Mais il faut que l'on se comprenne bien. La CFTC est et reste toujours décidée à faire avancer à la fois la justice et la paix sociale. Nous ne sommes pas dans l'action pour "en rajouter", pour alimenter la démagogie. Nous sommes dans l'action sur l'emploi, sur le temps de travail, sur les salaires, pour faire triompher des solutions équitables et réalistes, pas pour le plaisir de faire monter la pression.
Nous avons, en particulier, cet état d'esprit dans les négociations engagées avec le CNPF. Nous sommes entrés dans ces discussions avec une volonté ferme, celle de réussir, car c'est un devoir qui s'impose aussi bien aux organisations syndicales qu'au patronat. La question de la reconnaissance et des moyens de l'action syndicale dans les PME sera déterminante, comme celle de l'action pour l'emploi. Nos amis Alsaciens se sont prononcés pour des négociations sur la semaine de quatre jours. Effectivement, il est bon que les organisations se lancent dans des initiatives concrètes pour l'emploi, bien entendu en s'adaptant à leur contexte local ou professionnel.
En célébrant le 50e anniversaire des comités d'entreprise, nous avons ressenti fortement notre mission spécifique aujourd'hui. La CFTC n'était-elle pas, dans les années sombres de la guerre, jusqu'au sein du conseil national de la Résistance, au creuset de la nouvelle construction sociale ? Les CE ne portent-ils pas l'empreinte de cette volonté de cohésion nationale, de démocratie du travail, de dialogue entre employeurs et salariés ? Mais nous aurons l'occasion d'en reparler. Une chose est sûre, nous serons dans l'action, toujours ouverts au dialogue et à la négociation.
14 mai 1995
La Lettre confédérale CFTC – N° 605
Troisième tour le 14 juin
Voilà qui est fait : les Français ont choisi leur nouveau Président de la République. Il conduira la France jusqu'au troisième millénaire dans un monde dangereux, interdépendant et en plein bouleversement économique.
On parle donc du troisième tour social. Aura-t-il lieu ?
Pour la CFTC, la réponse est claire : le troisième tour social est programmé. Il est prévu le 14 juin prochain, lors de la négociation interprofessionnelle avec le CNPF.
Comme le 7 mai, un choix très important est à faire, non plus entre deux personnes, mais entre deux conceptions de la place de l'Homme dans l'entreprise : l'une, celle de la loi irresponsable du profit maximum, qui a fait tant de ravages, et qui poussera le pays à l'aventure. L'autre, celle de la société à responsabilités partagées, qui permettra enfin aux salariés d'être reconnus comme acteurs et partenaires de la prospérité.

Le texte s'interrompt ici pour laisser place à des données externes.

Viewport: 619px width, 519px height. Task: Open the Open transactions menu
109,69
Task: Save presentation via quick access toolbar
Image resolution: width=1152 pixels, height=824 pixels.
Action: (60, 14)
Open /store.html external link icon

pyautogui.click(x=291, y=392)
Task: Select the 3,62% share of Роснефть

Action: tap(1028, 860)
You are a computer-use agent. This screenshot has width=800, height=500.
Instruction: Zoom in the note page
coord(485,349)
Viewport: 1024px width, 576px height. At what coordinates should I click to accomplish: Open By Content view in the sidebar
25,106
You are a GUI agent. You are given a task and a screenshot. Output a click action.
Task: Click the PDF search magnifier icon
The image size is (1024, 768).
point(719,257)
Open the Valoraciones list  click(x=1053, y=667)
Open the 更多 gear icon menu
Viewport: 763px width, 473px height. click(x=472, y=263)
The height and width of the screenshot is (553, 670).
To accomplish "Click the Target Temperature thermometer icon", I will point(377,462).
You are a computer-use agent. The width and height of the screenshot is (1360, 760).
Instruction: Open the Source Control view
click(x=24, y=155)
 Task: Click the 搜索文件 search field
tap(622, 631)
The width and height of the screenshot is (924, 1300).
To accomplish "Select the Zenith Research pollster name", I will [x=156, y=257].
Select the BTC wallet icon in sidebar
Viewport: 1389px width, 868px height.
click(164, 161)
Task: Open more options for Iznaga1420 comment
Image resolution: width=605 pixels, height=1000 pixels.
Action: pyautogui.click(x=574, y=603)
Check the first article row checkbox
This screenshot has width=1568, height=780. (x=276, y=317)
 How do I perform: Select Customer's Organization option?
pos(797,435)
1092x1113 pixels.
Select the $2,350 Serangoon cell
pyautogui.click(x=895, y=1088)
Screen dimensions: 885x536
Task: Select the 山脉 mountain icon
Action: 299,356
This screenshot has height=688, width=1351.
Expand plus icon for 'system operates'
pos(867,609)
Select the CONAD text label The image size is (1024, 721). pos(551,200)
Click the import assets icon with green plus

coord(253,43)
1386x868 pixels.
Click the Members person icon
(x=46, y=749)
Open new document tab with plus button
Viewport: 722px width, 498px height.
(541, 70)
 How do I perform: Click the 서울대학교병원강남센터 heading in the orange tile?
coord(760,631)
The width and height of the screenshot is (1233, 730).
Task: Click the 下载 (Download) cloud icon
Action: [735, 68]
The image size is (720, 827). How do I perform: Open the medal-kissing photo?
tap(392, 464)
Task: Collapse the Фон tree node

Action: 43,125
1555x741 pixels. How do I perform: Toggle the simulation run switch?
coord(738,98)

Ce ne sont plus les Français mais leurs représentants dans le monde du travail, les responsables, patronaux et syndicaux, qui vont faire ce choix, essentiel pour la France. La réussite de la négociation soulèverait de grandes espérances. Son échec, même masqué par un accord sans portée, serait excessivement dangereux.
C'est pourquoi la CFTC s'engage à fond dans le troisième tour, sans la moindre complaisance. Son objectif unique : réussir un accord "refondeur" du partenariat social.
Chaque organisation doit appuyer cette volonté CFTC sur le terrain.